大井川通信

大井川あたりの事ども

『誰か故郷を想はざる』 寺山修司 1973

角川文庫版。表題作の初版は1968年に出版されている。

寺山修司(1935-1983)のエッセイを好んで読んだ時期があって、今回ベンヤミンの批評を読んでいるときに、不意に寺山修司を思い出した。それまでベンヤミン寺山修司をつなげて考えたことなどなかったのに。

自分の幼少期からの人生のシーンに焦点をあてたこのエッセイを読むと、ベンヤミンとの共通点をいっそう強く感じることができる。具体的な場面の切り取り方の鮮やかさと、それにぶつけられるイメージ豊かな思弁。

寺山の場合は、人生の回想にも虚構を自覚的に駆使しているし、歌謡曲や自作の詩歌などさまざまな引用がそれに付け加わるから、言葉は乱反射し、イメージはいっそう焦点を結びづらく、煙に巻かれてるような気分にもなる。

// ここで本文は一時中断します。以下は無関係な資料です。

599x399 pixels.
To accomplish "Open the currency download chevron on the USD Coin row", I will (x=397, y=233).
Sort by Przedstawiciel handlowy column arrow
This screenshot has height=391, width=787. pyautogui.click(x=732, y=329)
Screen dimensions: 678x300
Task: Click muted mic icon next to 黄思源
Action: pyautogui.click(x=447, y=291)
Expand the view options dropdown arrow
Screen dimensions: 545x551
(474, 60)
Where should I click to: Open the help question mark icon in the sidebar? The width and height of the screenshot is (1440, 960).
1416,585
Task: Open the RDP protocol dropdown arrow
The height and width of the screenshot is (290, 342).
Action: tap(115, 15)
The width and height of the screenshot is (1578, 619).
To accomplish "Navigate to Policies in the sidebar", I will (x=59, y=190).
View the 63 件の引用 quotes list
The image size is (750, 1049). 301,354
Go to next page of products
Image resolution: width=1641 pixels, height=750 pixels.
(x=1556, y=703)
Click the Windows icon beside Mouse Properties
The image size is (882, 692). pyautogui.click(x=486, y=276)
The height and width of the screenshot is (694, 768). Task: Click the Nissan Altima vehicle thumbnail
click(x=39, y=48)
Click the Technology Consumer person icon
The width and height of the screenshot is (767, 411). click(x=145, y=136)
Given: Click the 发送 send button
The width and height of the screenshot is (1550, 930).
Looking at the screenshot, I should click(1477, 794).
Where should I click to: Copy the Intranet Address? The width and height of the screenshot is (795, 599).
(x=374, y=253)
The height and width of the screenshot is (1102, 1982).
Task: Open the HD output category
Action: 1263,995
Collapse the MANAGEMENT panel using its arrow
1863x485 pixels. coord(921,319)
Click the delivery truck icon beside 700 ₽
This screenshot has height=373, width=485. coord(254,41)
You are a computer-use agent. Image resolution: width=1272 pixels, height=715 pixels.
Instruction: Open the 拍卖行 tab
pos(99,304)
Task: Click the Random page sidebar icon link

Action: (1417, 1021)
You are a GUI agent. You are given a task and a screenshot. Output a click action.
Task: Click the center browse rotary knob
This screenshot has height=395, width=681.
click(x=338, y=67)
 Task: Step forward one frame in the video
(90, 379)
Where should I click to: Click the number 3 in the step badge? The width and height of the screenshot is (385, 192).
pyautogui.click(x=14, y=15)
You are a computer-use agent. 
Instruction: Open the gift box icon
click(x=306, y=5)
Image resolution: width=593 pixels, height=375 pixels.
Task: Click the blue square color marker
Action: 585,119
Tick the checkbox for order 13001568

しかし、寺山の文章には、人生の断片や破片からはるかな解放の契機を受け取るようなベンヤミン的な犀利な誠実さがあるのは間違いない。

「現実に家出するだけではなく、抒情詩のなかからも家出して、この二つの世界を飽くなく往復運動を繰り返してゆく思想的遊牧民になること」

「私の上京してからの最大の学問的な感激は、東京一周のはとバスであった・・自分たちが啓蒙されつつある現実を走り抜けてゆく、という快感があった」

「馬券とは、いわば彼の幻想のレースの思い出である」

ただし、彼の競馬論の神髄を理解するには、僕はまだ素人すぎるだろう。